It felt odd, hearing someone outside of Bigend’s circle, other than Clammy, reference Hounds. “How much do you know about that?”

“No more than Clammy, I imagine. She’s very closely held, Mere is. Business like this is more about keeping secrets than advertising.”

“How’s that?”

“There aren’t that many serious buyers. Quite a few serious dealers, though.”

She’d liked him, when they’d met at Cabinet, and found she liked him now. “Clammy says that Mere knew someone, when she was at that footwear college in London,” she said, deciding to trust him. As usual, she surprised herself in this, but once in, you rolled with it. “Someone associated with Gabriel Hounds.”

“That may be,” George said, smiling. The proportions of his skull were oddly reversed, jaw and cheekbones massive, brows heavy, forehead scarcely the width of two fingers, between a unibrow and his densely caplike haircut. “But best I don’t speak of it.”

“How long have you been together?”

“Bit before Clammy met her in Melbourne. Well, that’s not true, but I already fancied her. She claims it wasn’t mutual at all then, but I have my doubts.” He smiled.

“She’s living back in London? Here?”

“Melbourne.”

“That’s seriously long-distance.”

“It is.” He frowned. “Inchmale,” he said, “while I have you.”

“Yes?’

“He’s certainly hard on Clammy, mixing the bed tracks. I’ve stayed well out of it.”

“Yes?”

“Can you give me any advice? Anything that might make working with him easier?”

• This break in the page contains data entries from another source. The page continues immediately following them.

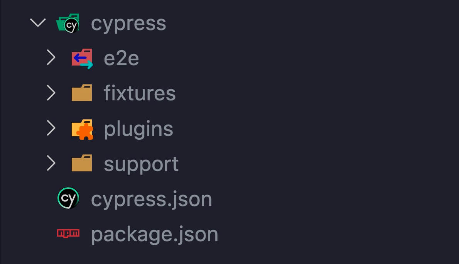Select the e2e folder icon with arrows

pyautogui.click(x=82, y=58)
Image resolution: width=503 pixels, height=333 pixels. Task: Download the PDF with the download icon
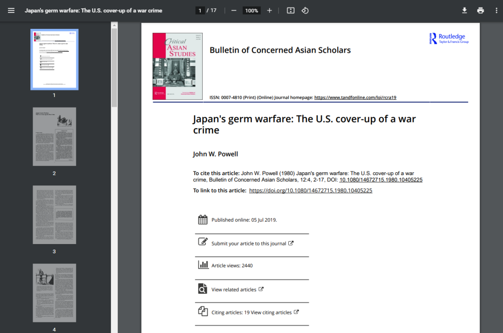pos(464,10)
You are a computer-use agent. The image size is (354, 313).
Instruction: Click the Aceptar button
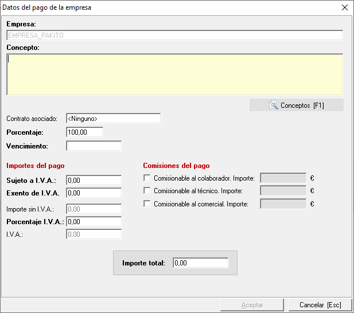pos(252,305)
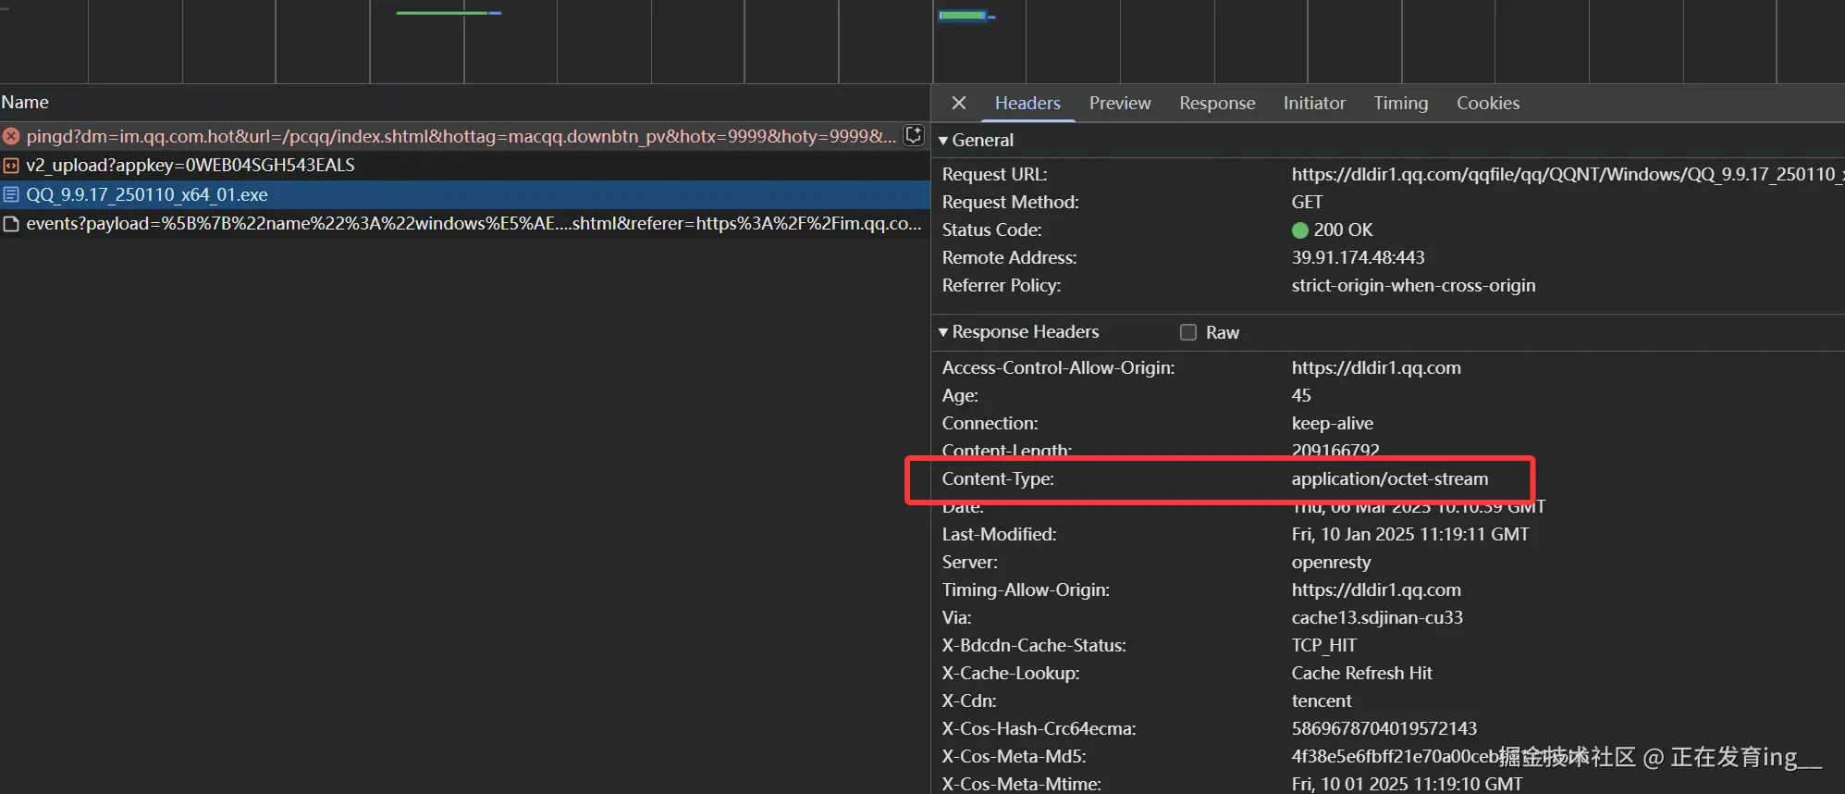
Task: Click the AI assistance icon on pingd row
Action: pyautogui.click(x=914, y=135)
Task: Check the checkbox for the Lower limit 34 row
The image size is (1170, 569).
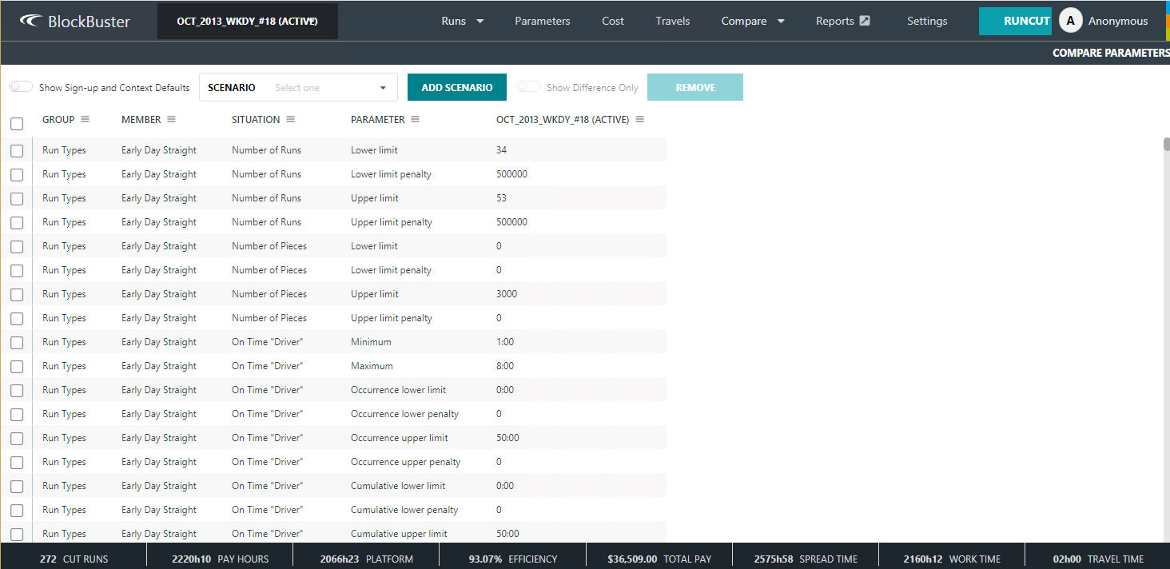Action: (x=16, y=149)
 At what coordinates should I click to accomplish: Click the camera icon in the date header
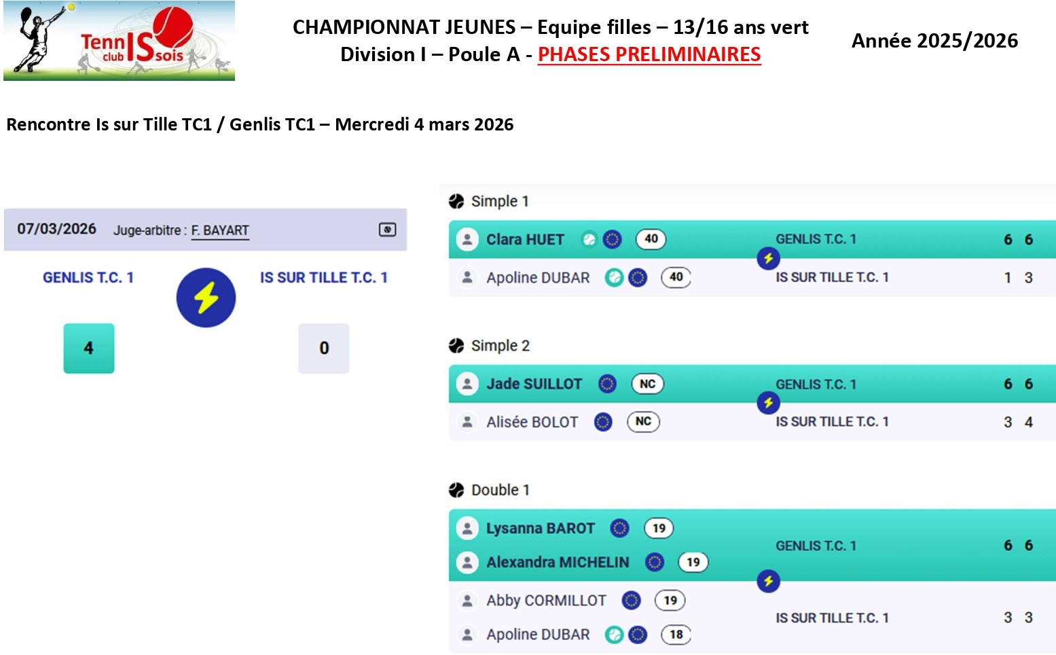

“You’ll be going to Arizona soon,” she said. “Tucson. There’s a very small studio there, owner’s Inchmale’s favorite engineer. They’ll do some initially very alarming things to your London bed tracks. Let them. Then you’ll basically rerecord the entire album. But very quickly, almost painlessly, and I imagine you’ll be extremely pleased with the result. I’ve already told Clammy that, but I’m not sure it got through.”

“He didn’t do that on the first album he produced for us, and we were a lot closer to Tucson then.”

“You weren’t there yet. In terms of his process. You are now. Or almost, I’d say.”

“Thanks,” he said, “that’s good to know.”

“Call me, if you’re getting exasperated. You will. Clammy will, in any case. But you’ve jumped with him, and if you let him, he’ll land on his feet, and the album with him. He’s not very diplomatic at the best of times, and he gets less so, the further into the process you go with him. Any idea when Mere will be back?”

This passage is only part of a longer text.